Problem description | Render the stretch of the material from the line containing "Click the word 'state' in second line" through the end of the material as a Markdown table with the columns Row and Entry, numbering each line and skipping blank lines. Leave the pictures out of the table.

[Text and item location entries]

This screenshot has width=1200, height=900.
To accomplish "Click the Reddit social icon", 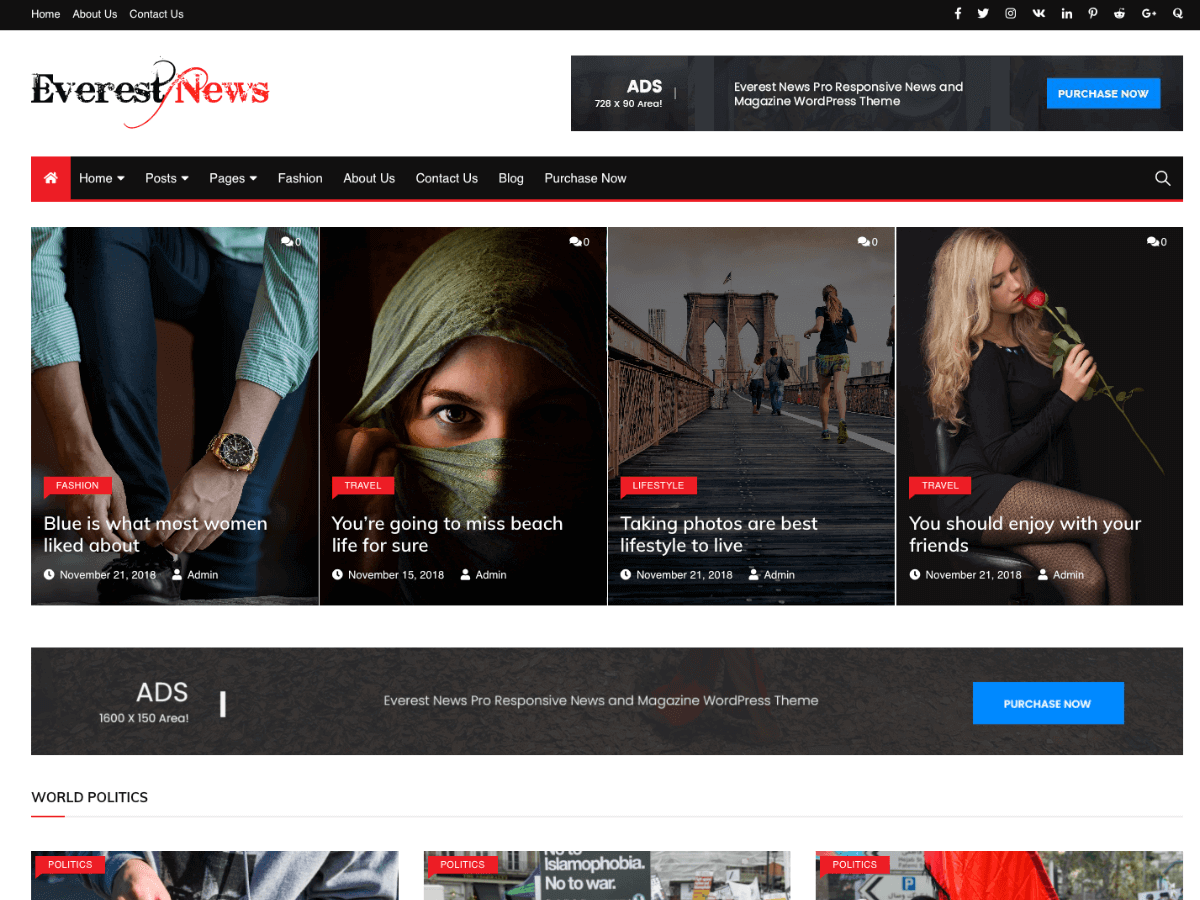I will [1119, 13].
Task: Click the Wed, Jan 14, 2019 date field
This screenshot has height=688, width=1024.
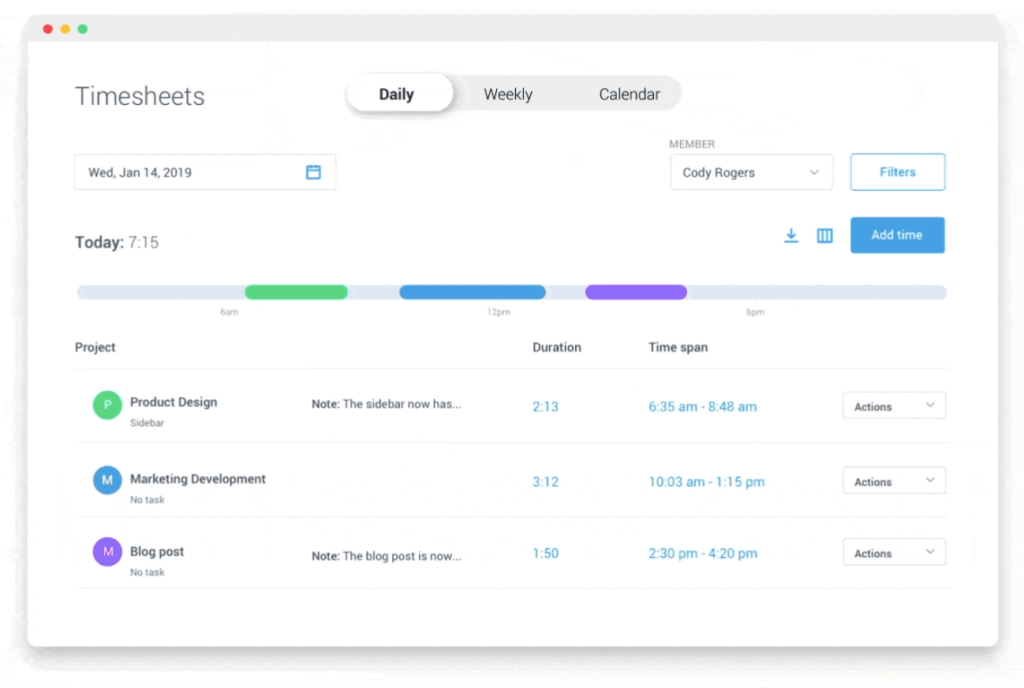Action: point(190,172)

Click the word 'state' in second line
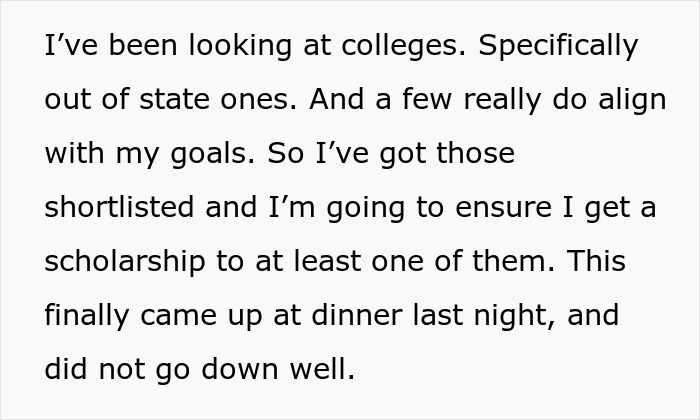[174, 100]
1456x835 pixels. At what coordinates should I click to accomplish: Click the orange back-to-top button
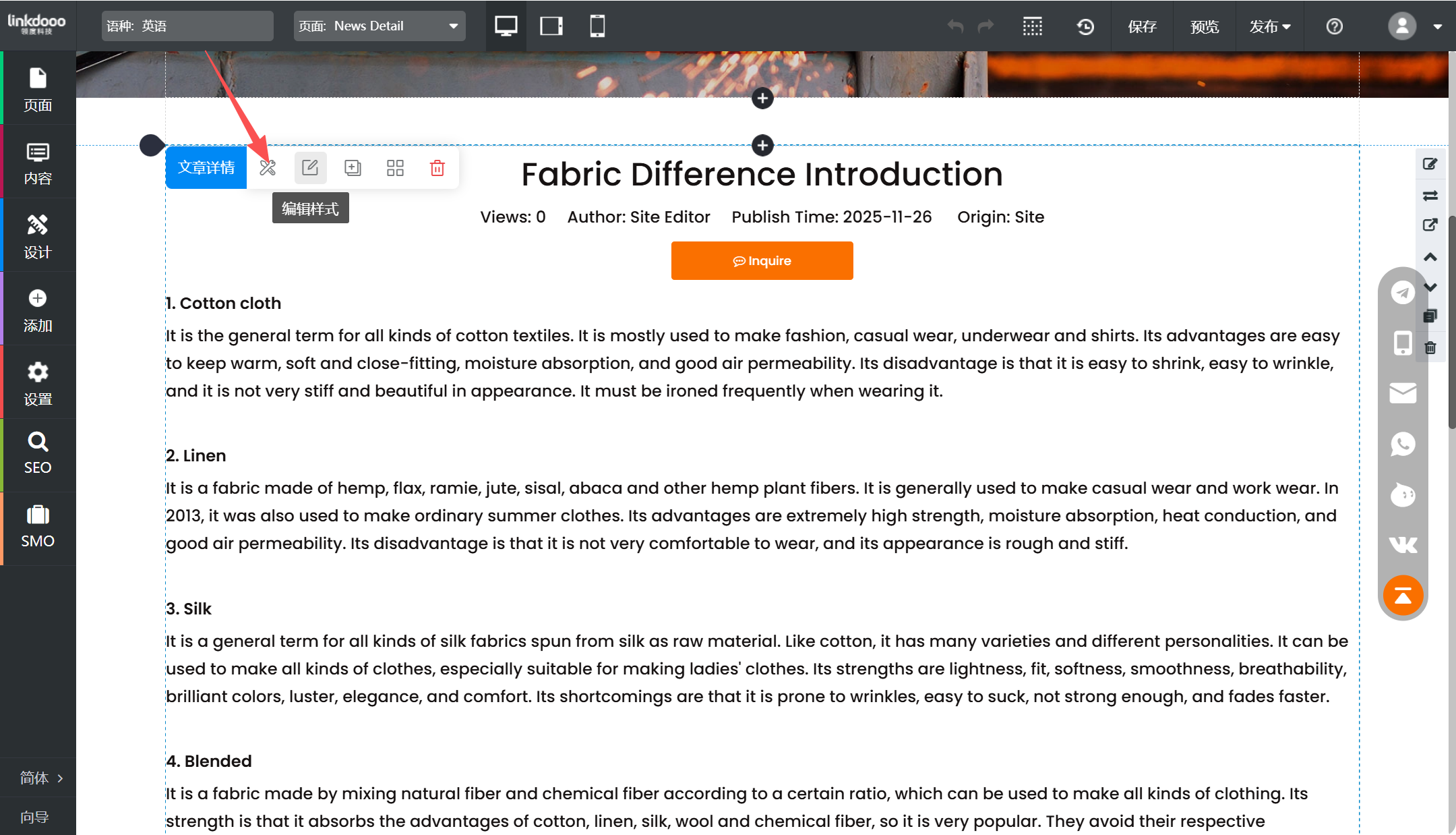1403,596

Output for this task |
| Row | Entry |
|---|---|
| 1 | Click the word 'state' in second line |
| 2 | [174, 100] |
| 3 | 1456x835 pixels. At what coordinates should I click to accomplish: Click the orange back-to-top button |
| 4 | 1403,596 |